PCR基因擴增儀(Polymerase Chain Reaction)是進行PCR反應的關鍵設備，其原理主要包括PCR反應體系、溫度控制和基因擴增過程。
 

　　PCR反應體系主要包括DNA模板、引物、dNTPs(脫氧核苷三磷酸)、聚合酶和緩沖液等組分。DNA模板是需要擴增的DNA片段，引物是一對特異性寡核苷酸序列，能夠與DNA模板的兩端相互補合。dNTPs是建立新DNA鏈所需的脫氧核苷三磷酸，聚合酶則能夠識別引物與DNA模板的結合，并在反應中合成新DNA鏈。緩沖液則能夠維持PCR反應體系的酸堿平衡。
 

　　PCR基因擴增儀通過溫度控制來模擬PCR反應中所需的不同溫度環境。通常包含一個恒溫環境控制模塊和一個溫度升降模塊。恒溫環境控制模塊能夠精確控制PCR反應過程中的三個溫度區間：變性、退火和延伸。變性階段通常在94-98°C進行，以使DNA模板的雙鏈解開。退火階段在45-68°C之間進行，引物與已解開的DNA模板相互補合。延伸階段在72°C進行，聚合酶能夠合成新的DNA鏈。溫度升降模塊能夠快速調整PCR反應體系的溫度，以實現PCR反應的循環。
 

　　PCR基因擴增儀通過基因擴增過程實現DNA片段的擴增。

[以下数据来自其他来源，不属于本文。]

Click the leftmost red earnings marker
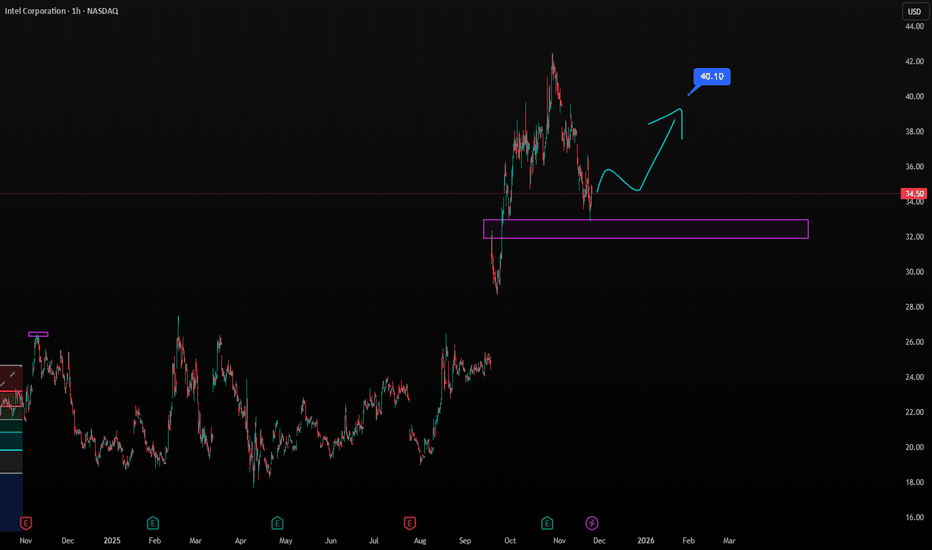932x550 pixels. [x=26, y=522]
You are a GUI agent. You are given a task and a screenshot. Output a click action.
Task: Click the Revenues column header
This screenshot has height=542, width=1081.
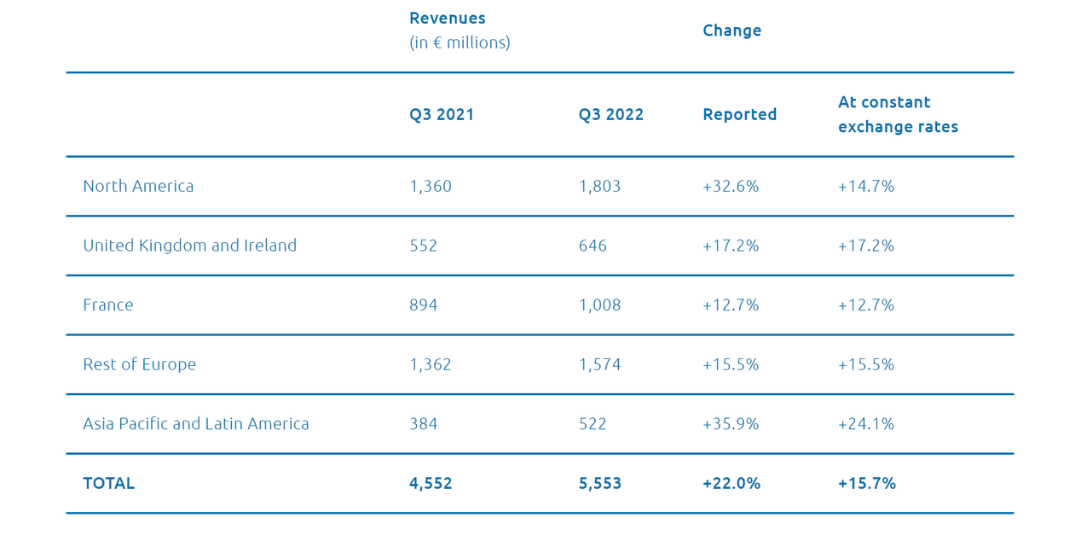[448, 19]
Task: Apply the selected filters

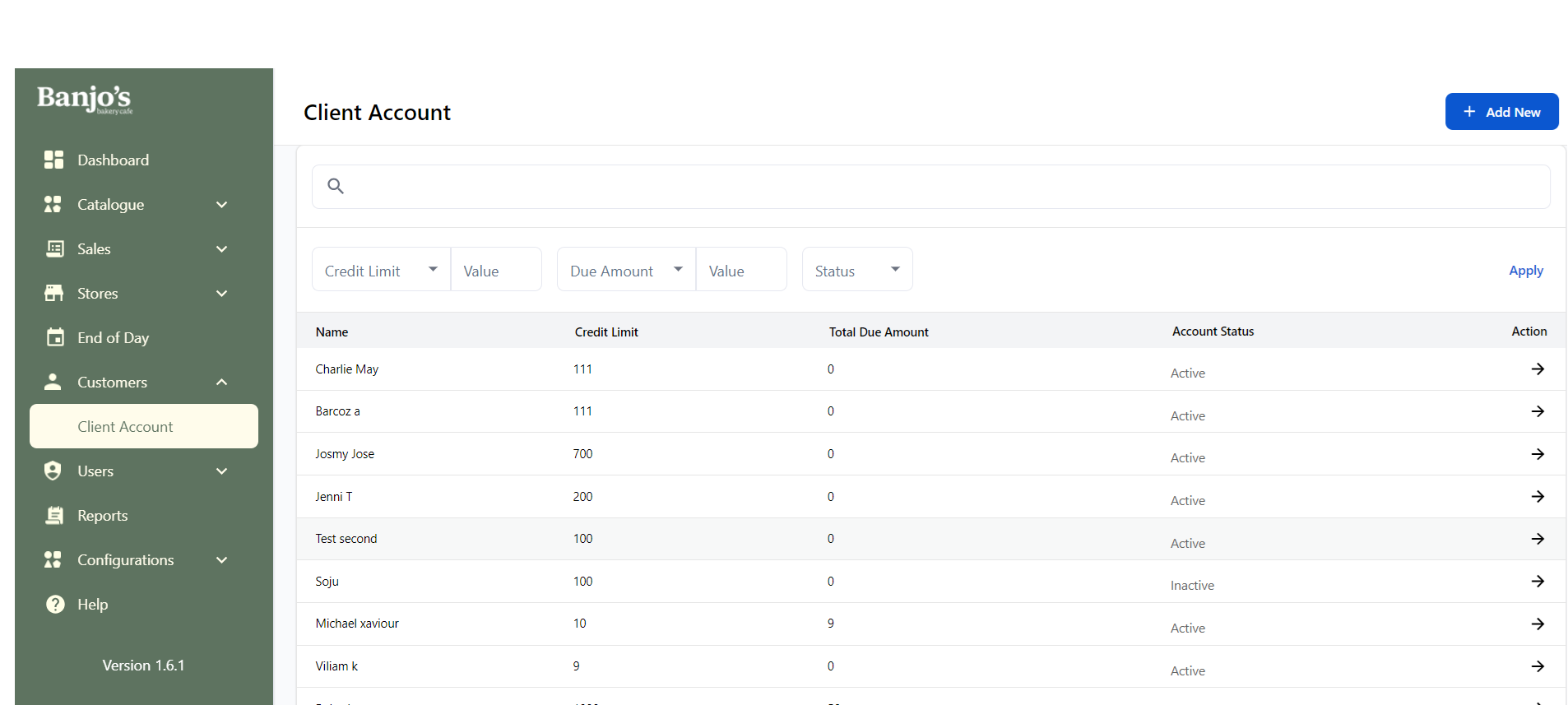Action: (1525, 271)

基因擴增過程可以分為三個步驟：變性、退火和延伸。在變性階段，PCR反應體系中的DNA雙鏈被高溫解開，形成單鏈。在退火階段，引物與DNA模板的兩個單鏈相互補合形成雙鏈結構。在延伸階段，聚合酶沿著DNA模板鏈進行DNA合成，生成兩個新的DNA分子。以上三個步驟循環進行，每一個循環會形成原有DNA片段數量的兩倍，從而實現DNA片段的快速擴增。
 

　　PCR基因擴增儀的主要應用包括：
 

　　1.基因鑒定和檢測：快速擴增出待檢測基因的特定片段，用于基因鑒定和檢測。
 

　　2.基因克隆：擴增出感興趣的基因片段，并用于進一步的基因克隆實驗。
 

　　3.基因突變研究：可以擴增出含有特定突變的基因片段，用于研究基因突變對生物功能的影響。
 

　　4.基因表達分析：可以擴增出目標基因的mRNA轉錄產物，用于基因表達分析和定量。
 

　　5.DNA測序前的預擴增：可以在進行DNA測序前對DNA樣品進行預擴增，以增加測序的靈敏度和準確性。